Source records Start Marker
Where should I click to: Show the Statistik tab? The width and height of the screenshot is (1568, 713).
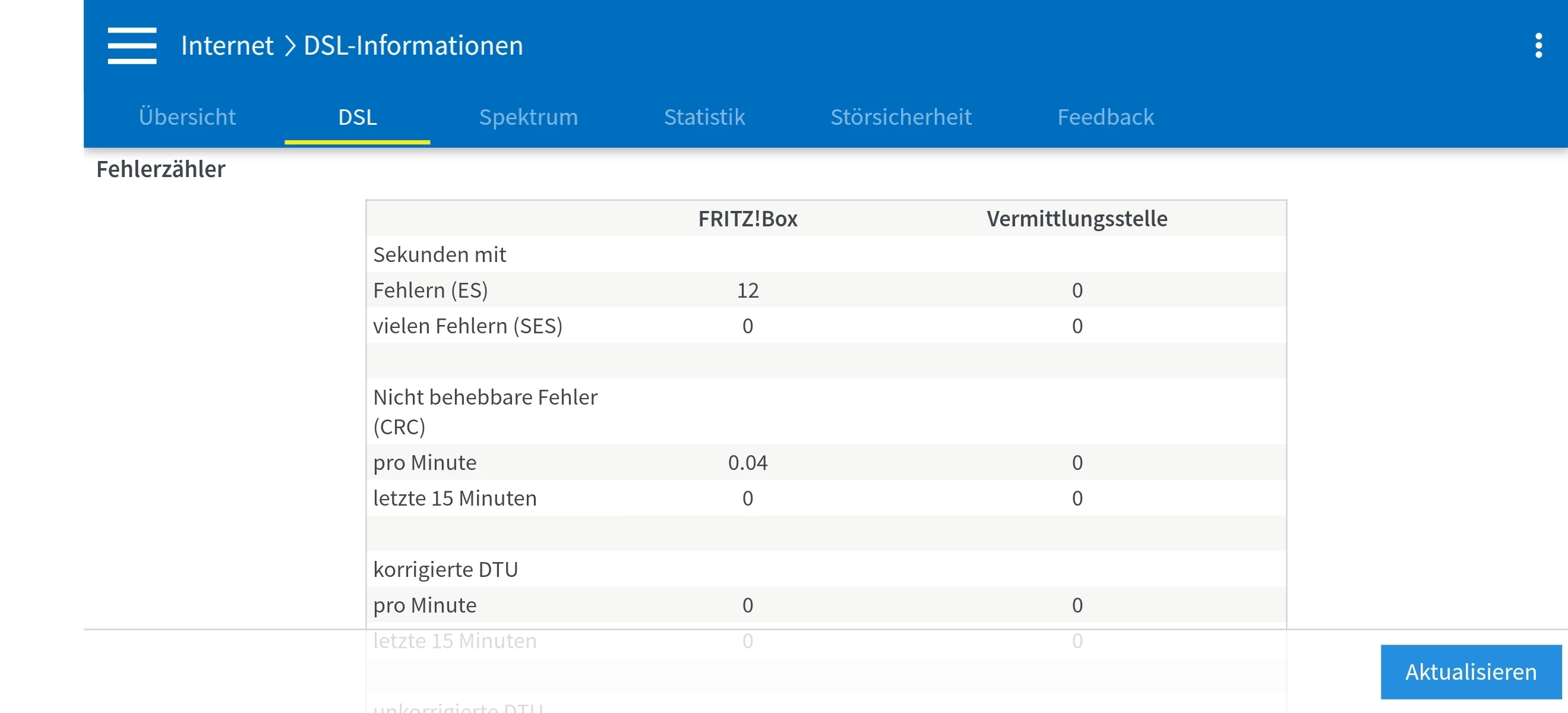(x=704, y=117)
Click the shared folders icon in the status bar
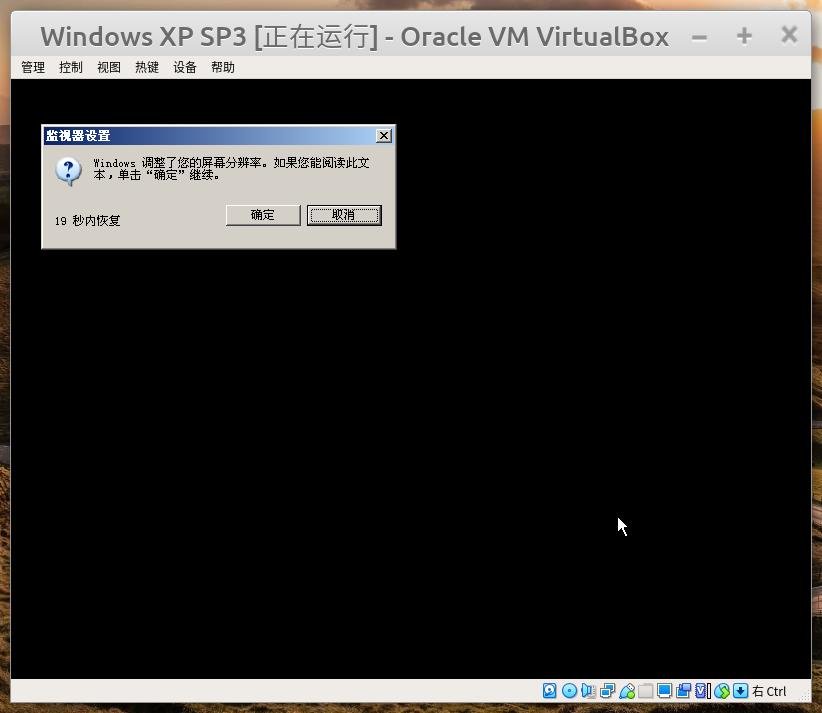822x713 pixels. 645,691
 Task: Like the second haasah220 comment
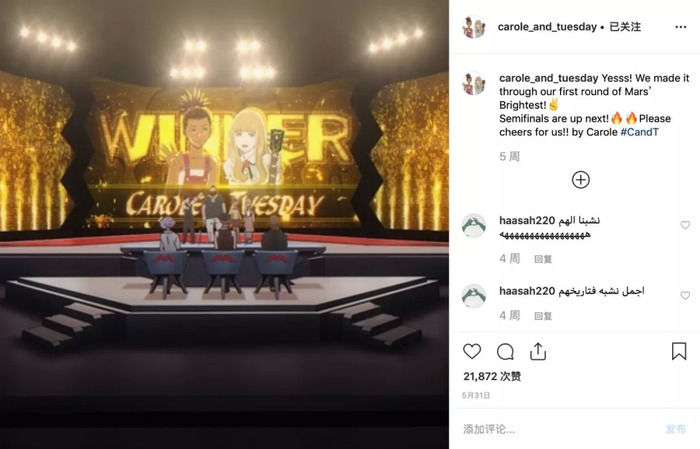685,295
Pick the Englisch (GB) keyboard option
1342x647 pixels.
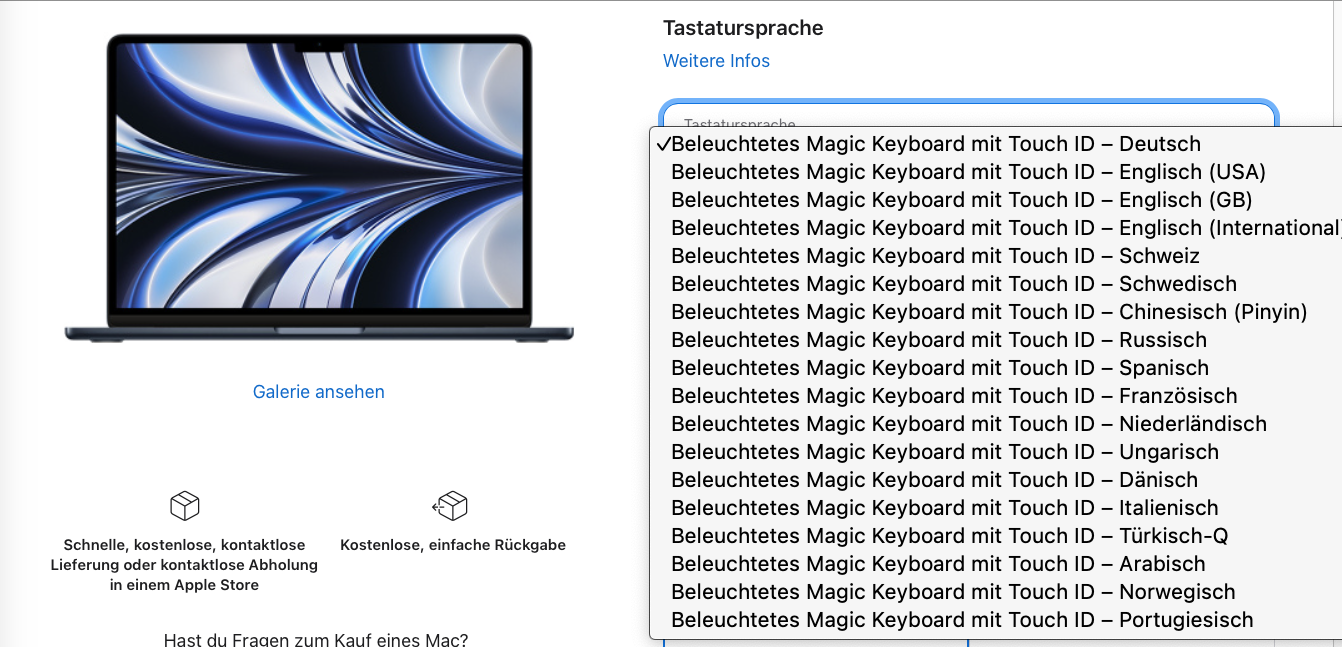click(995, 200)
Source records End Marker
● **Problem statement**: Your copy of the records must match them exactly, except that no pictures appear in it.

● **Exercise result**:
Where should I click to: Show the Statistik tab? The width and height of the screenshot is (1568, 713).
(x=704, y=117)
Click the shared folders icon in the status bar
822x713 pixels. 645,691
 Task: Like the second haasah220 comment
685,295
Pick the Englisch (GB) keyboard option
1342x647 pixels.
click(995, 200)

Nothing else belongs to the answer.